6. Authentication & Security

Security is not an afterthought in MCP — it is built into the protocol's design. Because MCP servers can access databases, filesystems, APIs, and other sensitive systems, a robust security model is essential.

6.1 Authentication Mechanisms

Mechanism	How It Works	Best For	Complexity
API Keys	Static secret passed as environment variable or header	Local development, single-user servers	Low
OAuth 2.0	Token-based flow with scopes and refresh	Multi-user, SaaS integrations, delegated access	Medium-High
JWT Tokens	Signed tokens with claims (user, permissions, expiry)	Stateless auth across microservices	Medium
mTLS	Mutual TLS with client certificates	Zero-trust environments, inter-service auth	High

6.2 Authorization & RBAC

Authentication verifies who you are; authorization determines what you can do.
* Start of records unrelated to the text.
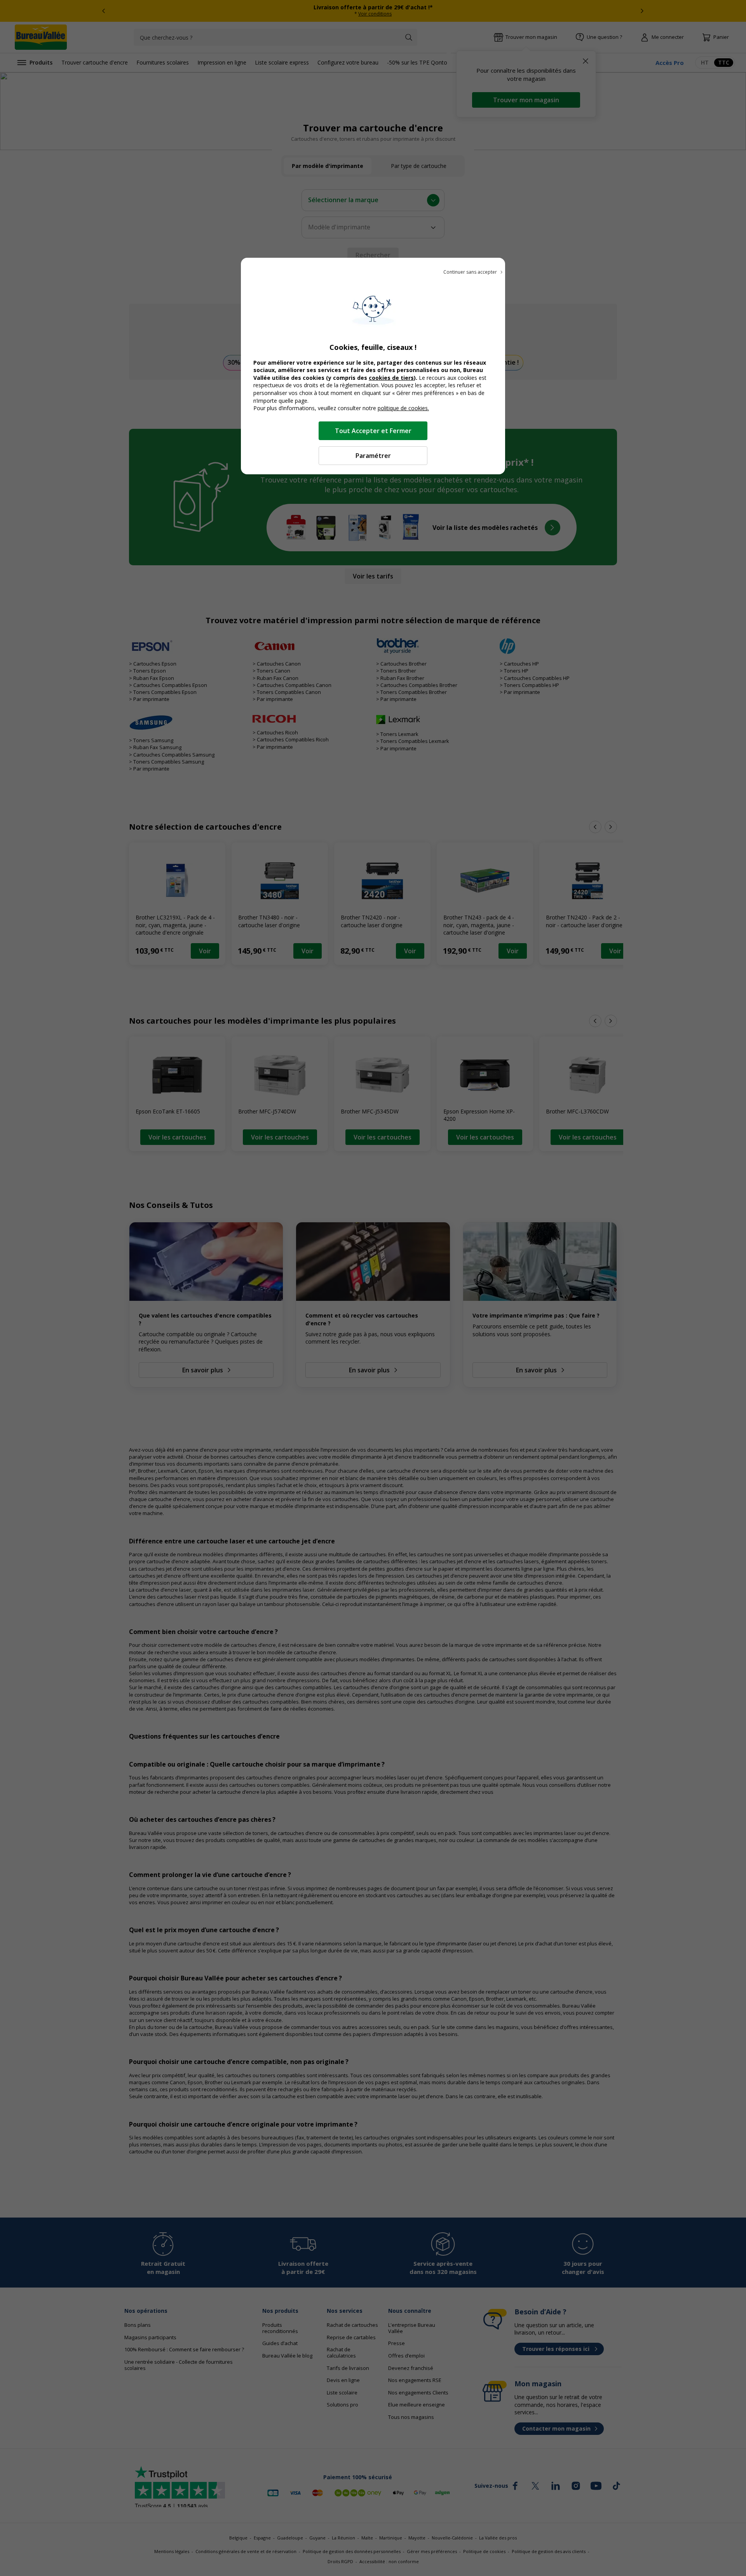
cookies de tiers (391, 377)
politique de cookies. (403, 408)
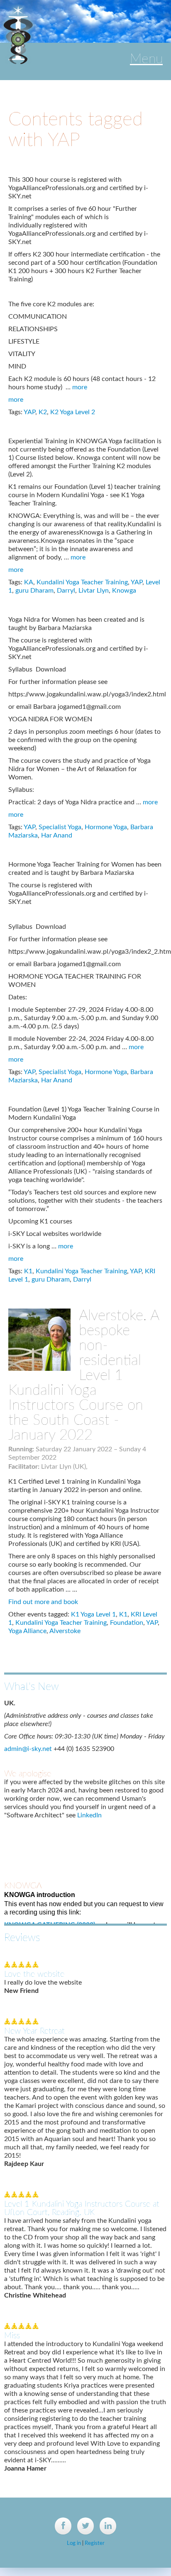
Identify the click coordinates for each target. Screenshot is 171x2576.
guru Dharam (34, 590)
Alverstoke (65, 1631)
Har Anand (56, 835)
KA (28, 582)
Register (95, 2543)
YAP (29, 412)
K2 (43, 412)
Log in (74, 2543)
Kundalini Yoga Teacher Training (82, 582)
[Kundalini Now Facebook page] (63, 2525)
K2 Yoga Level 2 (72, 412)
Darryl (66, 590)
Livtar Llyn (93, 590)
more (79, 387)
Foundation (126, 1622)
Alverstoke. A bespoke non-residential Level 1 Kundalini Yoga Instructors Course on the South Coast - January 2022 (83, 1376)
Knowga (124, 590)
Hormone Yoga (106, 827)
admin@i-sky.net (28, 1712)
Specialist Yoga (60, 827)
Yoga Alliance (27, 1631)
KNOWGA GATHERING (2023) (50, 1888)
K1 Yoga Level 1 (93, 1614)
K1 (28, 1271)
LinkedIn (89, 1778)
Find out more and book (43, 1602)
MCP supports fine-grained access control at the tool, resource, and argument level:

# MCP auth middleware: JWT validation + RBAC authorization
# Demonstrates production-grade security for MCP servers

# pip install mcp pyjwt cryptography
import os
import json
import jwt
import time
import functools
from typing import Callable
from mcp.server import Server
from mcp.types import Tool, TextContent

# Security configuration from environment
JWT_SECRET = os.getenv("MCP_JWT_SECRET", "change-me-in-production")
JWT_ALGORITHM = "HS256"

# Role-based access control matrix
# Maps roles to allowed tools and their permitted argument patterns
RBAC_POLICY = {
    "analyst": {
        "allowed_tools": ["query", "list_tables", "describe_table"],
        "restrictions": {
            "query": {
                "sql_must_start_with": "SELECT",       # Read-only
                "forbidden_tables": ["audit_logs", "credentials"]  # Sensitive tables
            }
        }
    },
    "developer": {
        "allowed_tools": ["query", "list_tables", "describe_table", "insert_record"],
        "restrictions": {
            "query": {
                "sql_must_start_with": "SELECT",
                "forbidden_tables": ["credentials"]
            },
            "insert_record": {
                "allowed_tables": ["logs", "events", "metrics"]
            }
        }
    },
    "admin": {
        "allowed_tools": ["*"],  # All tools
        "restrictions": {}       # No restrictions
    }
}


def validate_jwt_token(token: str) -> dict:
    """Validate a JWT token and extract claims."""
    try:
        payload = jwt.decode(token, JWT_SECRET, algorithms=[JWT_ALGORITHM])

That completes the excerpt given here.